Seemingly at odds with this rather limited capacity of VWM is the subjective impression in everyday life that orienting in natural environments is not per se constrained by some upper limit. In fact, keeping track of objects in natural scenes has been shown to be far better than the capacity limits as estimated in change detection studies (Melcher, 2001). A potential enhancement of VWM capacity may, for instance, be rendered by invariant and structured object arrangements, which are typically also present in real-world environments (Chen et al., 2021; Conci & Müller, 2014; Hollingworth & Henderson, 2000; Nie et al., 2017; but see Quinlan & Cohen, 2016). Moreover, everyday objects usually also convey meaning, that is, they are linked to long-term memory (LTM) structures representing knowledge about these objects, such as in terms of categorical or semantic information. Thus, real-world objects retained in VWM might automatically invoke a representation of the object’s meaning in LTM, and such associations with stored knowledge might in turn improve VWM capacity.
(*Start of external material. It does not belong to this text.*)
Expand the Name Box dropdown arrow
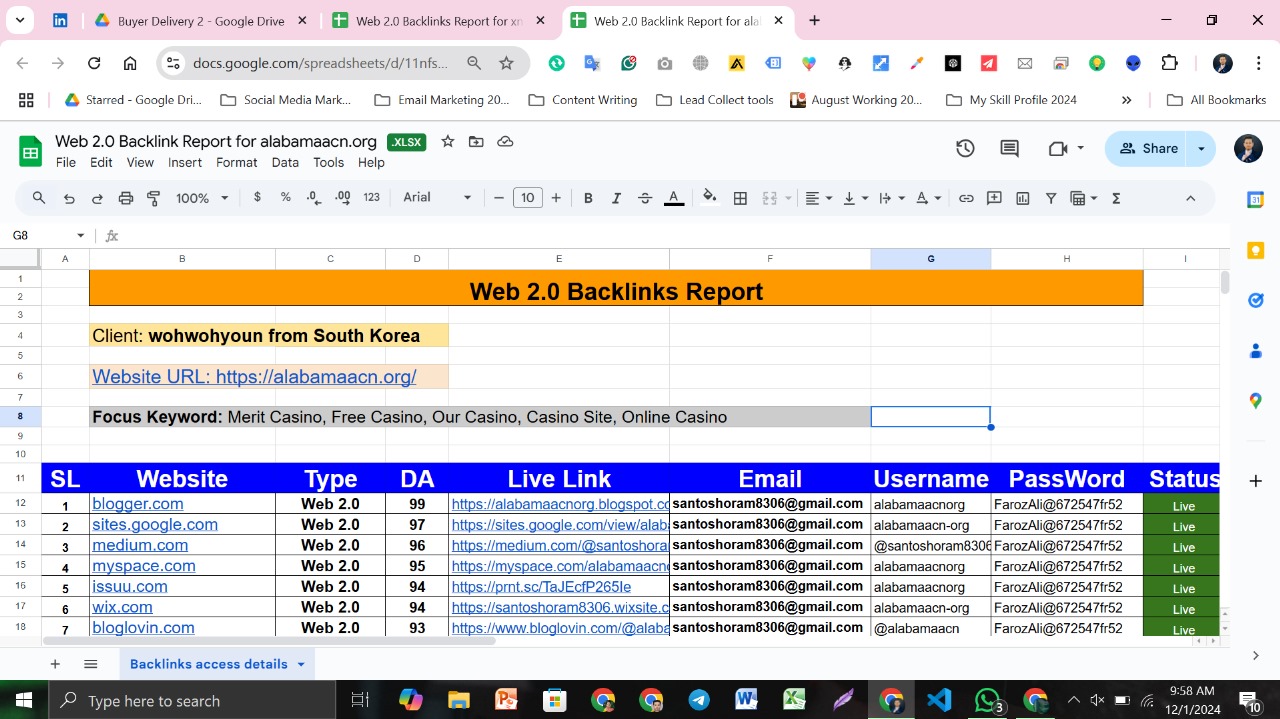Screen dimensions: 1280x719 coord(81,236)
Previous studies have shown that VWM is indeed better for upright versus inverted faces (Asp et al., 2021; Curby & Gauthier, 2007; Scolari et al., 2008) and when the positioning of everyday objects accords with frequently experienced real-world regularities (Kaiser et al., 2015). Moreover, VWM consolidation of complex polygon shapes may be improved by familiarizing observers with these items (Blalock, 2015). More generally, expertise – such as for cars (Curby et al., 2009), pokémon characters (Xie & Zhang, 2017), or familiar faces of celebrities (Jackson & Raymond, 2008) – can enhance VWM capacity. Together, these findings indicate that meaning and familiarity may indeed improve VWM, suggesting that LTM interacts with the short-term retention of visual information.
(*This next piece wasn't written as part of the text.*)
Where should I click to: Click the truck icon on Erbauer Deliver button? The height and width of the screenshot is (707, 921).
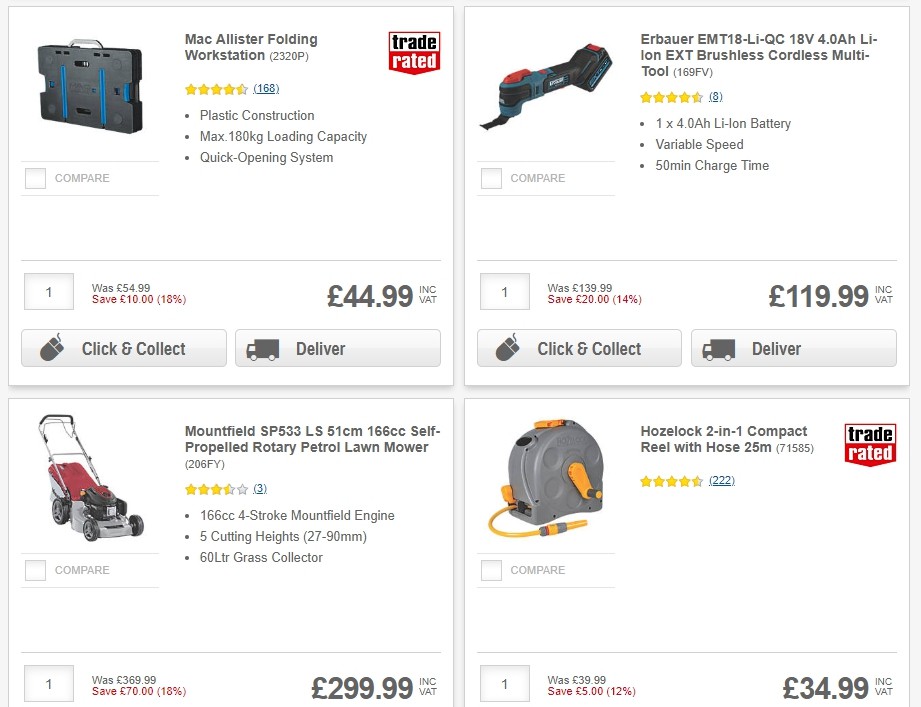coord(716,348)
The above examples illustrate that expertise for highly trained stimuli from specific object categories may enhance VWM performance. Brady et al. (2016) recently showed that a comparable improvement can also be observed for a variety of arbitrary, everyday real-world objects. In their study, a change detection paradigm was employed that presented meaningless colored squares (as a baseline) or, alternatively, photographs of meaningful objects (e.g., a cookie, a cup, a chair) as to-be-memorized items during a short (200 ms) or much longer (up to 2,000 ms) encoding phase. For the short encoding durations, the results revealed VWM capacity to be about three items, irrespective of the to-be-memorized stimulus. Interestingly, however, for the longer encoding durations, the real-world stimuli exhibited an increase in capacity; while there was also a (numerical) gain for the baseline condition (colored squares), the increase was significantly smaller (but see Quirk et al., 2020). Brady et al. (2016) took this pattern to indicate that LTM associations for everyday objects can improve VWM capacity, provided that observers have sufficient time to encode the presented objects in detail.

However, while meaning-related associations derived from LTM may indeed improve object representations in VWM, the different object types presented in Brady et al. (2016) differed not only in terms of their meaning, but also in their constituent perceptual features. Accordingly, follow-up studies attempted to match the perceptual input of meaningless and meaningful to-be-remembered stimuli by presenting scrambled (Asp et al., 2021; Brady & Störmer, 2021; Sahar et al., 2020) or warped (Stojanoski et al., 2019; Veldsman et al., 2017) versions of the real-world objects. The results consistently showed that meaningful objects were remembered better than perceptually matched, distorted items. However, these distortions, applied to a given object, would usually not only eliminate the object’s meaning, but also change the perceptual structure of the object itself, thereby potentially increasing the perceptual complexity of that item while also increasing its similarity to other to-be-remembered items. Enhanced VWM performance for real-world objects may therefore not be specifically related to object meaning; differences could also result (at least in part) from variations in the structure of an object and its resulting complexity (Alvarez & Cavanagh, 2004; Chen et al., 2018), and/or the degree of variability of the presented stimulus set (Awh et al., 2007; Brady & Störmer, 2020b).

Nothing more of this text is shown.